Task goal
Using the listing below, retype exactly the lines starting at the one with "How do I perform: Open" and ending at the one with "Click the STM32F050C4 chip icon", and include both.
··· Task data
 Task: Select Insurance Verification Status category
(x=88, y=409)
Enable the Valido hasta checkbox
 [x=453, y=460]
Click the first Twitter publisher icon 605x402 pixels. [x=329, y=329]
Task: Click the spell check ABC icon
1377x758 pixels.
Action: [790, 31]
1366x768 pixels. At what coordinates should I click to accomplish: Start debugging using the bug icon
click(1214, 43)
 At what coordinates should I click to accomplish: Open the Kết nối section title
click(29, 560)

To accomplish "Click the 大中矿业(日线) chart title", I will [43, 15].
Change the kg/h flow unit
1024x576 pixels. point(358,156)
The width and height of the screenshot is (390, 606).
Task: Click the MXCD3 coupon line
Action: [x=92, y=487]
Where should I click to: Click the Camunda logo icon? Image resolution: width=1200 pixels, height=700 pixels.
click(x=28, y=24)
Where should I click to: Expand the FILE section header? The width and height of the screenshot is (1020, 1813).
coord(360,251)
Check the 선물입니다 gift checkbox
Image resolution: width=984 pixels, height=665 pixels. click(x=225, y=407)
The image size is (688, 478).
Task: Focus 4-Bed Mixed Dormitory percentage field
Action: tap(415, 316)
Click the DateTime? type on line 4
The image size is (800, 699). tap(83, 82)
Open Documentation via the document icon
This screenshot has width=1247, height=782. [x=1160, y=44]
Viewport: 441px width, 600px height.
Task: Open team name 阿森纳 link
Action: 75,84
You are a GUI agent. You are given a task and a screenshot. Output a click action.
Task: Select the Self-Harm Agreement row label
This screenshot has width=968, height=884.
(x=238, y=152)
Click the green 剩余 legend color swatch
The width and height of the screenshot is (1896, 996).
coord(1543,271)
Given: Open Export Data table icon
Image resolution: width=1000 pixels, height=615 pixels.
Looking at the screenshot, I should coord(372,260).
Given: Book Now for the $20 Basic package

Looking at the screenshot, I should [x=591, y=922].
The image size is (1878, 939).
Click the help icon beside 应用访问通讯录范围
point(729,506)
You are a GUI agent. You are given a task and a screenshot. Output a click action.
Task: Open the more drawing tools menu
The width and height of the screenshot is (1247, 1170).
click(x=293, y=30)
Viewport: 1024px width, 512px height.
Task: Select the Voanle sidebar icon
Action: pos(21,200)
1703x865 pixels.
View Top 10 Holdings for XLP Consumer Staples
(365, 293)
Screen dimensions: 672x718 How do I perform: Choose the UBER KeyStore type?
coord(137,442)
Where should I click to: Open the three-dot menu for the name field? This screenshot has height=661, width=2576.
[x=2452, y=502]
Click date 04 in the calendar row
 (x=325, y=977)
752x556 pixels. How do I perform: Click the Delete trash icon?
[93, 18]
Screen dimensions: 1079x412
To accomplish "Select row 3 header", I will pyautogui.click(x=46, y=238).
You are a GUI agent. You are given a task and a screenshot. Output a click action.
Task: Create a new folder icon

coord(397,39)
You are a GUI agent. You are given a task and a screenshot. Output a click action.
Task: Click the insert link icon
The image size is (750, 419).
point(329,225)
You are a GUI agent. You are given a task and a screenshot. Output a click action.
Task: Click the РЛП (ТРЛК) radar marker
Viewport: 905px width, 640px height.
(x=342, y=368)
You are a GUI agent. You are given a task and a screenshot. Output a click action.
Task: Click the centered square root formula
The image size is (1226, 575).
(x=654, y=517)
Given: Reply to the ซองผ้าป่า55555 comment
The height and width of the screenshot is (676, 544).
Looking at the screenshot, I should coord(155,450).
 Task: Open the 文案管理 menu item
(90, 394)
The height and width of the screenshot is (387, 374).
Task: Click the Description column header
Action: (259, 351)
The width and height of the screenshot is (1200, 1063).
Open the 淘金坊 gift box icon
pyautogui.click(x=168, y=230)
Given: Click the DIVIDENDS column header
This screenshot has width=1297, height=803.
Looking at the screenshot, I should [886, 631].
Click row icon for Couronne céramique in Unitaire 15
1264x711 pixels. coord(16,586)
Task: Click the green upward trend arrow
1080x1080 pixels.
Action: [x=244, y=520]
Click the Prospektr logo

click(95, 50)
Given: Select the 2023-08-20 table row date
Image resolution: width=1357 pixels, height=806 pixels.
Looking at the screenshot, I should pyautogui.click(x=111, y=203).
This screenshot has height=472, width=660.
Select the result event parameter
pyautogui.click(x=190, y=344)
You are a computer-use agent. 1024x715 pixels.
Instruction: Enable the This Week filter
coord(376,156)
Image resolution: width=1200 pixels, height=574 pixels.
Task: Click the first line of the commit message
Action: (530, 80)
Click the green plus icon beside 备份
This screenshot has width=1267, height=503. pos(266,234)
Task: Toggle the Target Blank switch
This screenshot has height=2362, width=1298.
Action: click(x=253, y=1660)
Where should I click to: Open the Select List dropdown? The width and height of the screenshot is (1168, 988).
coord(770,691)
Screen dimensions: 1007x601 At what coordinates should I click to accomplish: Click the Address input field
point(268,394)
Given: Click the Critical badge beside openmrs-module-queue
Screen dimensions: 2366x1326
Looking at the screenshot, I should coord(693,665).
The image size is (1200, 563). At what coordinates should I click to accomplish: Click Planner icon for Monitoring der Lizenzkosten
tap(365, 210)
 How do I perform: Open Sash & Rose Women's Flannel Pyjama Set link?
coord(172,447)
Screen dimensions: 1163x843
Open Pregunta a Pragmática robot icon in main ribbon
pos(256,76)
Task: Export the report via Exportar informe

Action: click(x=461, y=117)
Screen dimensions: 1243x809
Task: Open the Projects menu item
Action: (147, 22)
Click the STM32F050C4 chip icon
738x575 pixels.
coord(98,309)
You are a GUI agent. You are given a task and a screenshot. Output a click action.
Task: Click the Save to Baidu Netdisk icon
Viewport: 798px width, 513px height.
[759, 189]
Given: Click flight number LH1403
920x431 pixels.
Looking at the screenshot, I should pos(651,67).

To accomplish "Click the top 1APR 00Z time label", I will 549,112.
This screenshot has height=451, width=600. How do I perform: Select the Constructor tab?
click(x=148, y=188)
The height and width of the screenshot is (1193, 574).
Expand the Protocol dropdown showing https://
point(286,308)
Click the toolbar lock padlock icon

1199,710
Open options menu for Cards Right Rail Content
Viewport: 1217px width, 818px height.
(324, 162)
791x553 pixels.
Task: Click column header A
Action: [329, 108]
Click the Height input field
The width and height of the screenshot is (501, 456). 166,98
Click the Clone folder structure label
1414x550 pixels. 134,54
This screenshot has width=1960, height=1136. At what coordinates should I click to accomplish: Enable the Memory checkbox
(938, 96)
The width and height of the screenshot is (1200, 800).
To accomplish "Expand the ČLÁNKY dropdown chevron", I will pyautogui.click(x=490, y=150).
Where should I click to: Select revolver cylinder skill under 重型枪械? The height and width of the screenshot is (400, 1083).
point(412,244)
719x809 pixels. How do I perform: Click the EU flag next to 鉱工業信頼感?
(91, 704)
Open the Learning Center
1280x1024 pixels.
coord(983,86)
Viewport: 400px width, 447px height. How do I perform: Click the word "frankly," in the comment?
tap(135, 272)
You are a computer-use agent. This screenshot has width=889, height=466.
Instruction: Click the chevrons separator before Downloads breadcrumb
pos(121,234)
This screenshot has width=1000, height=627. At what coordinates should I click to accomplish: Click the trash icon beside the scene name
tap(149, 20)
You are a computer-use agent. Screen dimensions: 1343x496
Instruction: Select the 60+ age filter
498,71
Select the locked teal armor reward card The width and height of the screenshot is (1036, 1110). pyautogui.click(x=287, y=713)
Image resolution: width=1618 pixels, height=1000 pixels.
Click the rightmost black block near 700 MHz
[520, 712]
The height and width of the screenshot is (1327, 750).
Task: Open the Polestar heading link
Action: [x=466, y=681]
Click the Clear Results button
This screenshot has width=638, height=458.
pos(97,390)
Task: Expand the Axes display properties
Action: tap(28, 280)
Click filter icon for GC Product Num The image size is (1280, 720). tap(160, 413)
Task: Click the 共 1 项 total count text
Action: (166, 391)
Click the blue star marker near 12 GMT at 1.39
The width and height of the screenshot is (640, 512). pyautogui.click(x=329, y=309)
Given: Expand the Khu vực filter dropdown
······
Answer space
 How do I perform: Open Sash & Rose Women's Flannel Pyjama Set link?
coord(172,447)
Screen dimensions: 1163x843
Open Pregunta a Pragmática robot icon in main ribbon
pos(256,76)
Task: Export the report via Exportar informe

Action: click(x=461, y=117)
Screen dimensions: 1243x809
Task: Open the Projects menu item
Action: (147, 22)
Click the STM32F050C4 chip icon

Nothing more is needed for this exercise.